West Texas Intermediate (WTI) Crude Oil prices dropped 2.5% on Monday, marking a weak start to the trading week following the Organization of the Petroleum Exporting Countries’ (OPEC) announcement of a tentative plan to increase global oil production. The decision, aimed at balancing supply with rising global demand, raised concerns about oversupply, pressuring oil prices to fresh multi-week lows.
OPEC’s Production Strategy
OPEC’s latest statement signals a “gradual and flexible” increase in voluntary production caps starting in April, contingent on favorable global economic conditions and rising oil demand. However, the cartel emphasized its right to pause or reverse the decision if market fundamentals deteriorate.
Despite OPEC’s coordinated approach, internal divisions among member states could complicate the plan. Historically, some OPEC countries have prioritized selling more crude oil to meet budgetary needs, while others prefer to maintain low output to support higher prices.
The move comes amid pressure from U.S. President Donald Trump, who has consistently advocated for lower oil prices as part of his economic agenda.
WTI Price Performance
Monday’s sell-off pushed WTI crude futures to a fresh 12-week low of $68.25 per barrel, extending the commodity’s losing streak to six consecutive weeks.

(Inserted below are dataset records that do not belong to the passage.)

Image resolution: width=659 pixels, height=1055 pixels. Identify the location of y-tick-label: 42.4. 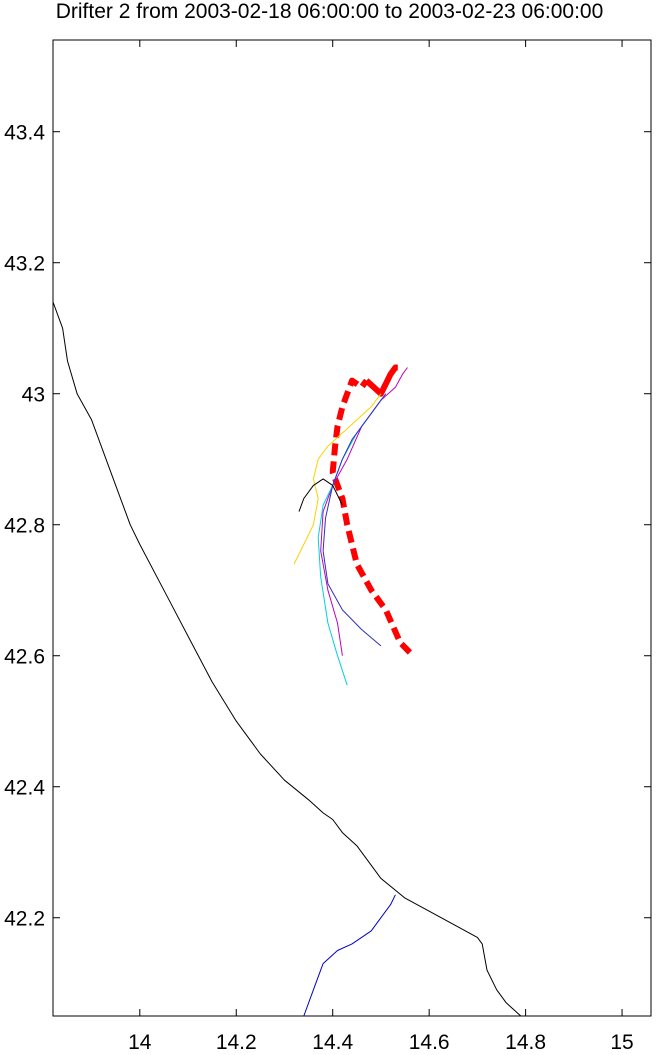
(24, 788).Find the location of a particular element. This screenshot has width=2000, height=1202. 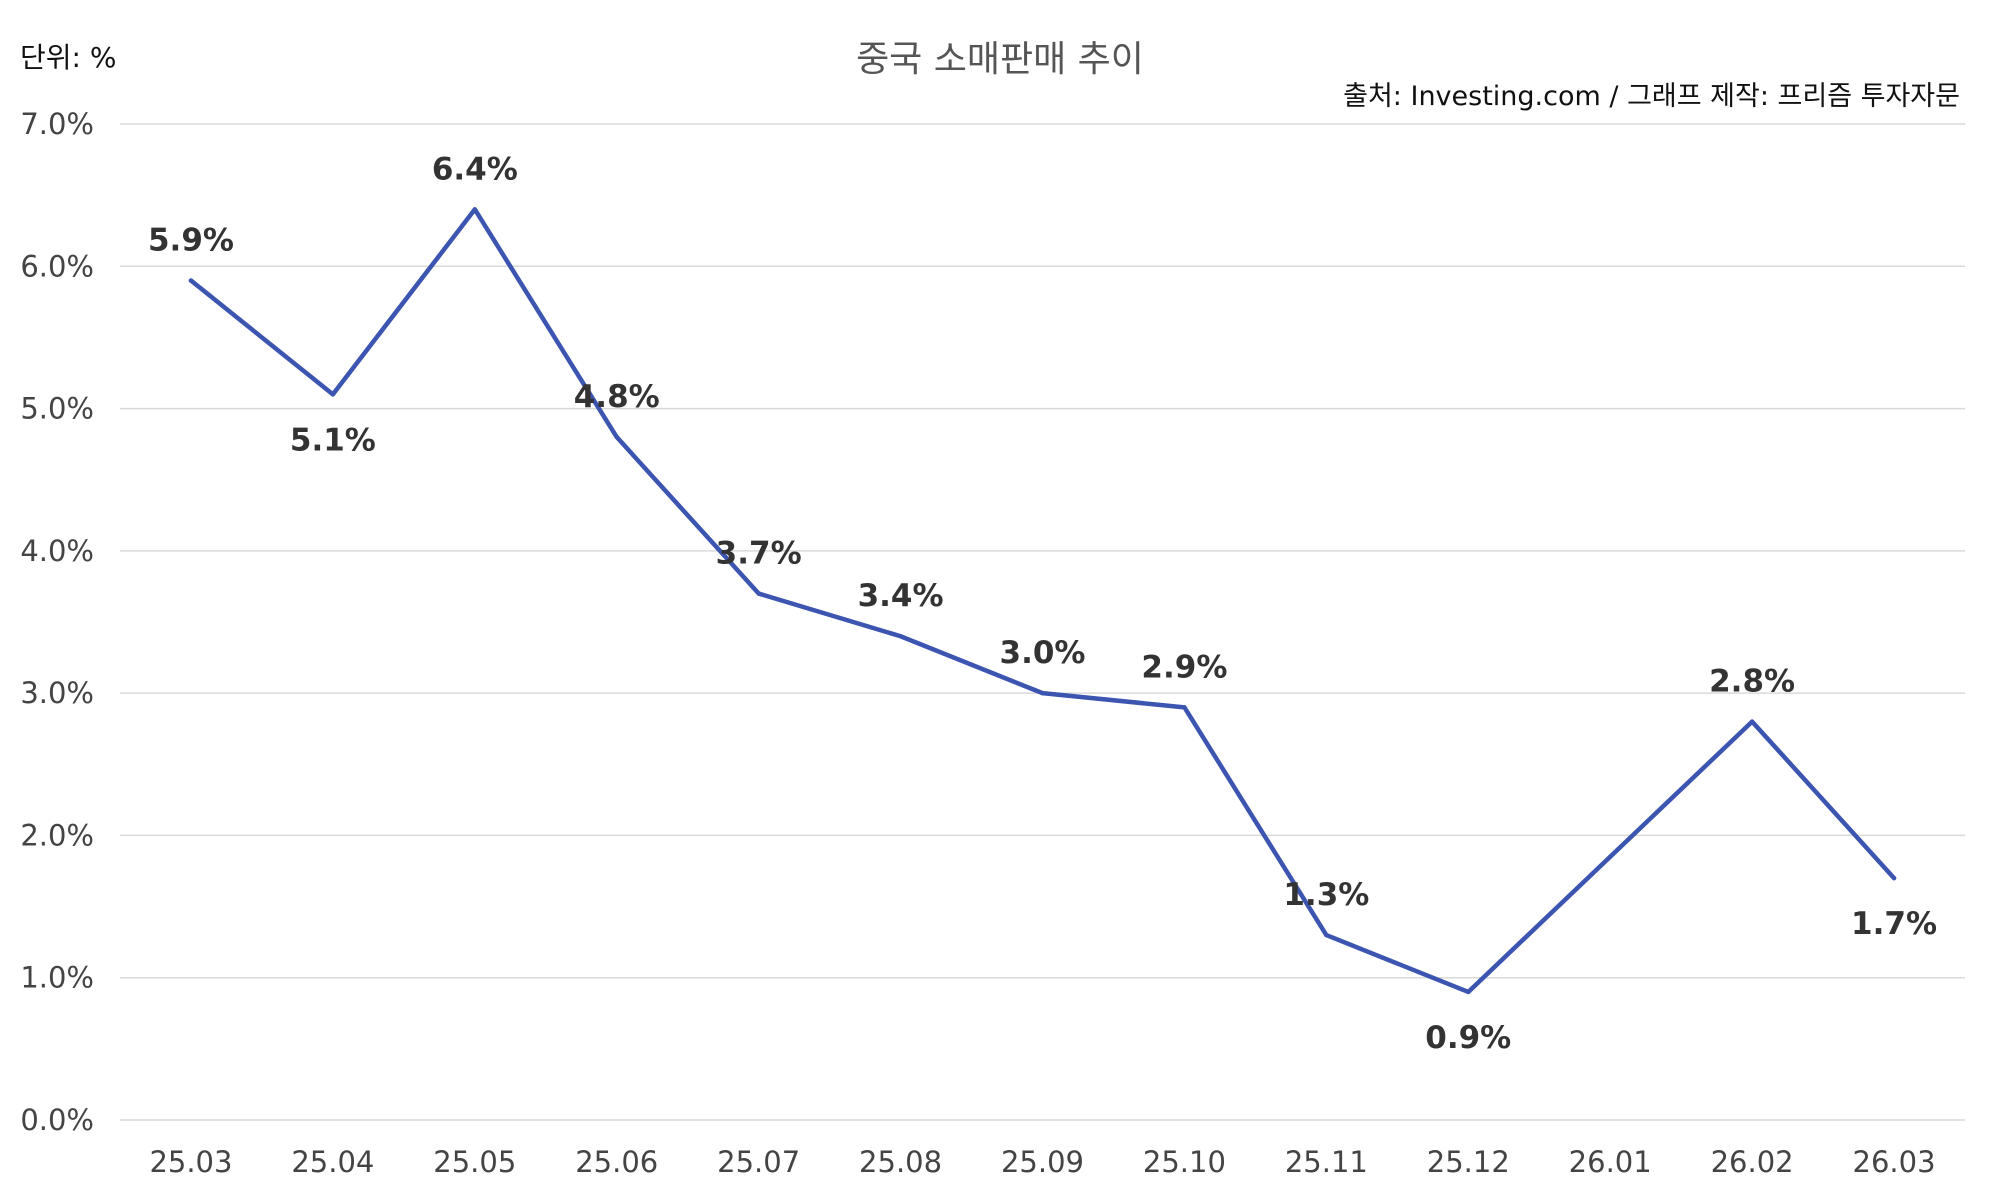

data-label: 4.8% is located at coordinates (617, 397).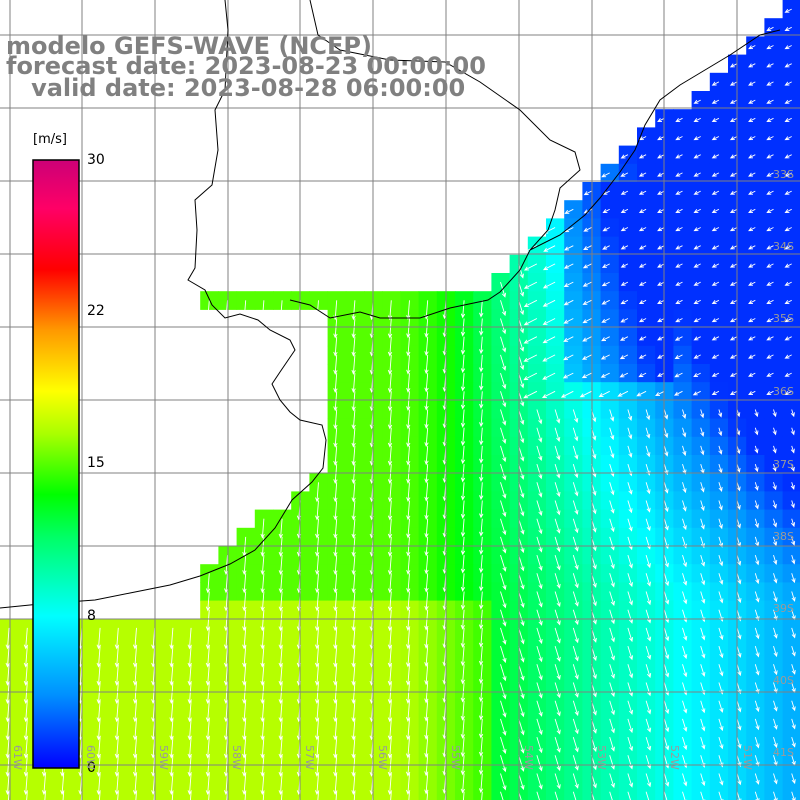  Describe the element at coordinates (456, 758) in the screenshot. I see `lon-label: 55W` at that location.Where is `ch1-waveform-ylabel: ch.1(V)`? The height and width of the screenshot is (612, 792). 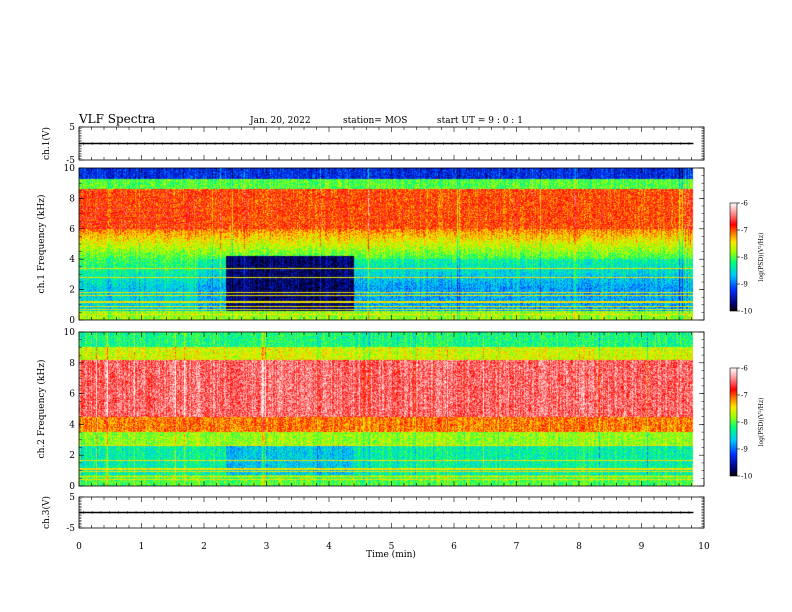 ch1-waveform-ylabel: ch.1(V) is located at coordinates (46, 144).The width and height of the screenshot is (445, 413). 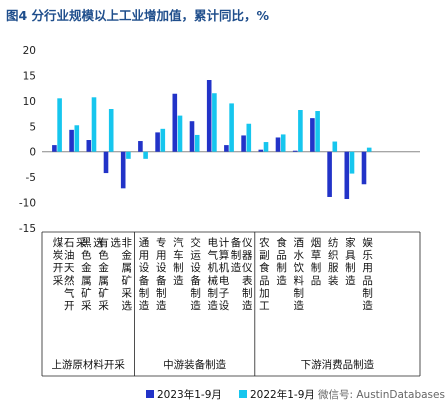 I want to click on svg-text: 石油天然气开, so click(x=70, y=274).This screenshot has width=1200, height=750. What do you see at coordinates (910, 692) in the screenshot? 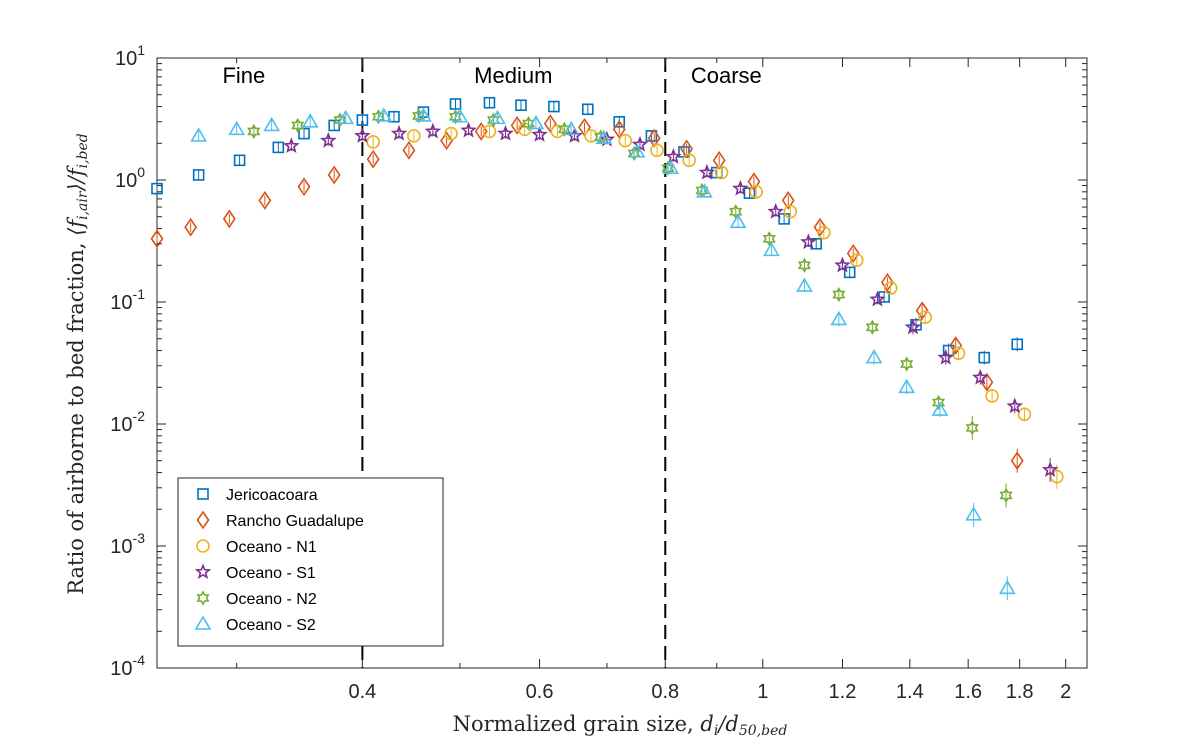
I see `x-tick-label: 1.4` at bounding box center [910, 692].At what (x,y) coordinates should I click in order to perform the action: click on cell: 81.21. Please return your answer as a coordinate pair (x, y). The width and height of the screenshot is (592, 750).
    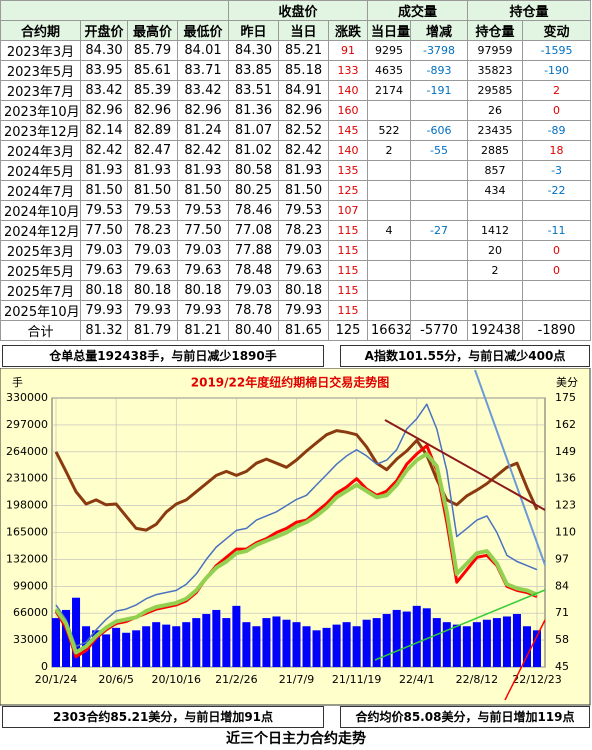
    Looking at the image, I should click on (203, 330). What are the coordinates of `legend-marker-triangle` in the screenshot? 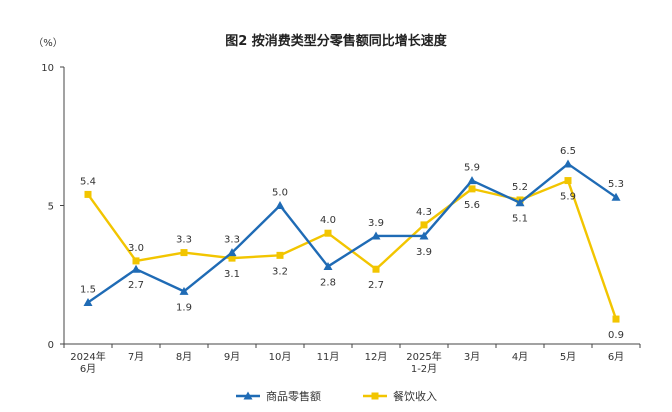 It's located at (248, 396). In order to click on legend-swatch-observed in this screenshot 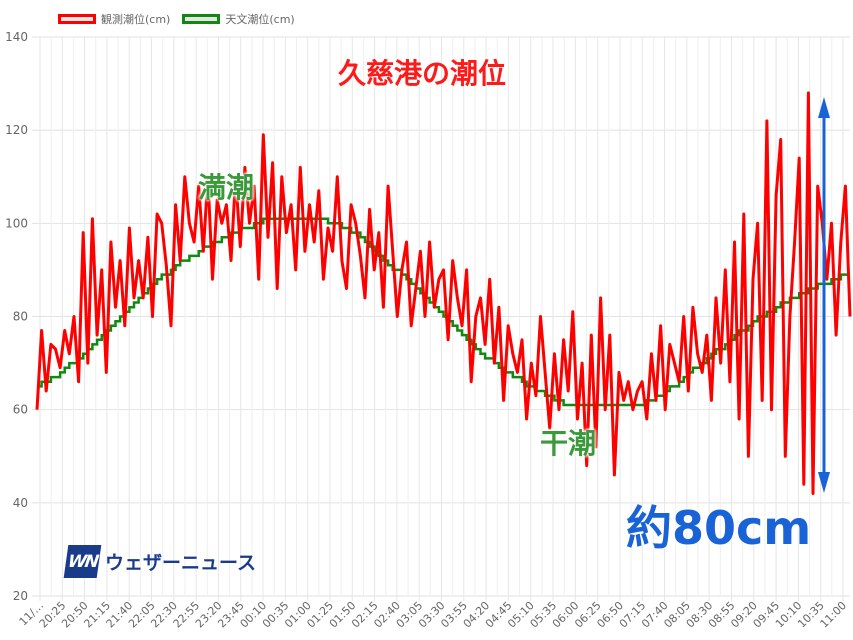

The bearish momentum follows a rejection from the 50-day Exponential Moving Average (EMA) near $71.50, with prices now well below the 200-day EMA at $73.00—a key technical indicator.
Market Outlook
WTI remains vulnerable to further declines if the oversupply narrative gains traction. The next support level stands at $67.50, with a break below potentially opening the door to $65.00. However, any signs of stronger global demand or supply disruptions could offer a temporary reprieve.
Investors will be closely monitoring global economic data and geopolitical developments for further cues on OPEC’s production policy and the broader demand outlook.